Work request: Across all entries below, how many lines include "will"? Answer with the number alone.

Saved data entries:
* * *

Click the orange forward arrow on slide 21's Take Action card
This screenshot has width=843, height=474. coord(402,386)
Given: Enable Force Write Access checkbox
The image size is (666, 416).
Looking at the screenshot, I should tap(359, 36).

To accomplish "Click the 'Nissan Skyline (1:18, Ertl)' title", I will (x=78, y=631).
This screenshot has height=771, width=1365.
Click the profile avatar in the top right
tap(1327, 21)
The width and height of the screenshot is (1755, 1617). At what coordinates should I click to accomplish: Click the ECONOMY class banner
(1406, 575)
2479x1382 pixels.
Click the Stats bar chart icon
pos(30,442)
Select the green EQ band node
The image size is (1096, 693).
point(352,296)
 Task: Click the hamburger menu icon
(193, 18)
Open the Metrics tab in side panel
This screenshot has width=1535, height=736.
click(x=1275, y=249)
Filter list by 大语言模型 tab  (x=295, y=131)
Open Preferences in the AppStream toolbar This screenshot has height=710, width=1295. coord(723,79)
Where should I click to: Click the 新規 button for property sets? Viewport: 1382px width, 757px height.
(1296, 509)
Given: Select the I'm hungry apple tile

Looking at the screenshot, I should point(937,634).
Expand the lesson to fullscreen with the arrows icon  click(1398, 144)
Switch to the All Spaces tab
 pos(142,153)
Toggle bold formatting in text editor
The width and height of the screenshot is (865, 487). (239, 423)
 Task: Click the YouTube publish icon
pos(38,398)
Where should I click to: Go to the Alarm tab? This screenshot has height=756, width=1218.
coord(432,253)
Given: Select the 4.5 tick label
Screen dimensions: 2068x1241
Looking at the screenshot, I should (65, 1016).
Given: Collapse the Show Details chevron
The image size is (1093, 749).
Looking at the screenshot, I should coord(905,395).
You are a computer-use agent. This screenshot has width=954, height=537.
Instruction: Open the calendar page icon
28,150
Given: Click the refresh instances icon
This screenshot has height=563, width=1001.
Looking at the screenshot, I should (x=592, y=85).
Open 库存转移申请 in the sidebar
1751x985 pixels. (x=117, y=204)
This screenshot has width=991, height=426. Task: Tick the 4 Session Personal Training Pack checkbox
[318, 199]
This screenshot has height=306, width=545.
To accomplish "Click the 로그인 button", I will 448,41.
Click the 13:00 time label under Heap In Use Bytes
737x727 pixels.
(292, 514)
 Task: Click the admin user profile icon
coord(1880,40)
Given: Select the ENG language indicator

* * *

Task solution: 2